Si estas dudando en contratar a un diseñador de interiores o no para tu reforma, te explicamos las Ventajas de contratar un interiorista para tu reforma:

Aprovechamiento óptimo del espacio;

Conocer y trabajar con las medidas reales del espacio a reformar, las posibilidades de este y como intervenir de la mejor manera posible en él para conseguir lo que necesitas, no es tarea fácil. La experiencia de un interiorista puede ayudarte a sacar el máximo rendimiento de tu espacio, para que este sea mucho más funcional y adecuado a las necesidades de tu actividad.

Asesoramiento:

sobre la elección de acabados, materiales, instalaciones y tipo de iluminación que necesitas:

Con miles de marcas, productos y fabricantes dando vueltas a nuestro alrededor, un interiorista te ayudará a seleccionar aquellos que mejor se puedan adaptar a las normativas que tengas que cumplir, las necesidades de tu espacio, tus gustos y/o los de tus clientes, y claro está, a tu presupuesto.

Combinar todos estos los elementos para encontrar la combinación adecuada, es una de las tareas en la que el interiorista te puede ser de gran ayuda, ya que, desde un inicio, te puede orientar hacia un tipo u otro de productos ahorrándote tiempo y largas búsquedas que al final no te llevan a nada en concreto.

Por otro lado, te podrá aportar ideas y soluciones que en muchos casos no habrás tenido en cuenta y que favorecerán en gran medida a tu proyecto.

 

Ayuda con el cumplimiento de la normativa vigente y permisos de obra:

Cada proyecto es diferente, no es lo mismo la normativa y permisos necesarios para la reforma de una vivienda que de un local comercial.

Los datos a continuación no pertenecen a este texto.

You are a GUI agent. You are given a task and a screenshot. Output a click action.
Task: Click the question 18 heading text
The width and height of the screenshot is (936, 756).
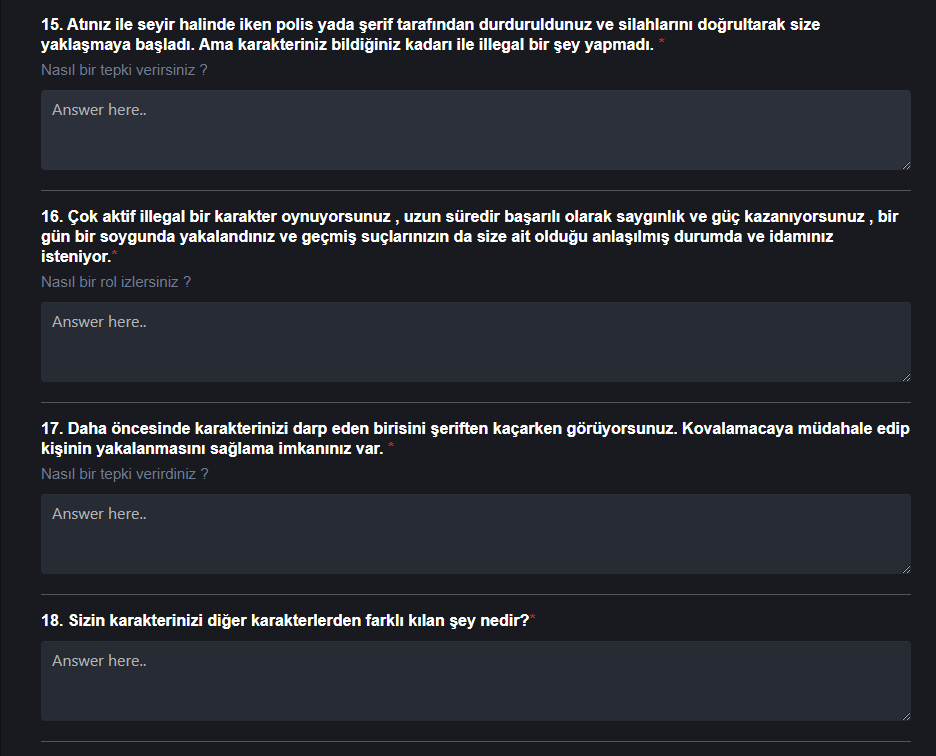point(285,620)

Realizar desde un principio tu proyecto teniendo en cuenta las normativas asociadas a tu reforma, te ayudará a ahorrar en futuras modificaciones que te pueden luego obligar a hacer si no las has tenido en cuenta, afectando de manera imprevisible a la obra ya gastos ya realizados.

Por eso mismo, es conveniente trabajar desde un inicio con el asesoramiento necesario y siguiendo las normativas correspondientes, para evitar cambios y costes imprevistos a posteriori.

Personalización del proyecto:

Ayudarte a personalizar tu proyecto, a tu gusto y/o para el de tus clientes, es importante. Dejarse guiar por las modas no siempre es aconsejable, ya que estas pasan rápido y tu local puede verse desactualizado enseguida. Es aconsejable por optar por un diseño personalizado, que identifique a tu empresa y te aporte un valor diferenciado, adaptado a tus necesidades y gustos, estamos hablando de una inversión que has de amortizar a largo plazo, y dejarse llevar por tendencias que pueden cambiar de un año para el siguiente, no siempre será la mejor opción. Por otro lado, si quieres ser diferente, tampoco deberías seguir las mismas tendencias que impone el mercado o tu proyecto no se diferenciará del resto.

Lo más importante es que se adapte a ti, a la personalidad de tu empresa, y cumpla tus expectativas y las de tu cliente objetivo. 

Realización de un proyecto técnico y presupuesto inicial antes de empezar la obra:

Saber que te va a costar la obra antes de empezar es de gran ayuda, para tu planificación económica, solicitar un préstamo para la misma, o reestudiar el proyecto realizado para ver si se puede o no ajustar alguna partida para reducir el precio final.

La realización del proyecto técnico también te ayudará en la reducción en costes gracias a la planificación, y reduciendo los de tiempos de ejecución, del número de imprevistos, improvisaciones y rectificaciones en obra.

 + control = – costes – tiempo.

 

Coordinación de industriales y dirección de obra:

Porque tienes una vida y otras cosas que hacer en tu día a día, no es fácil estar permanentemente encima de los diferentes industriales que intervienen en una obra y verificar si están siguiendo el proyecto correctamente.

No hacerlo, puede alargar el tiempo de ejecución de la obra, por eso, siempre es recomendable que el diseñador de interiores que ha ejecutado el proyecto sea el mismo que realice la coordinación de la obra, pudiendo hacer un correcto seguimiento de los diferentes proveedores y verificando que el proyecto se realiza según lo convenido inicialmente con cada uno de ellos.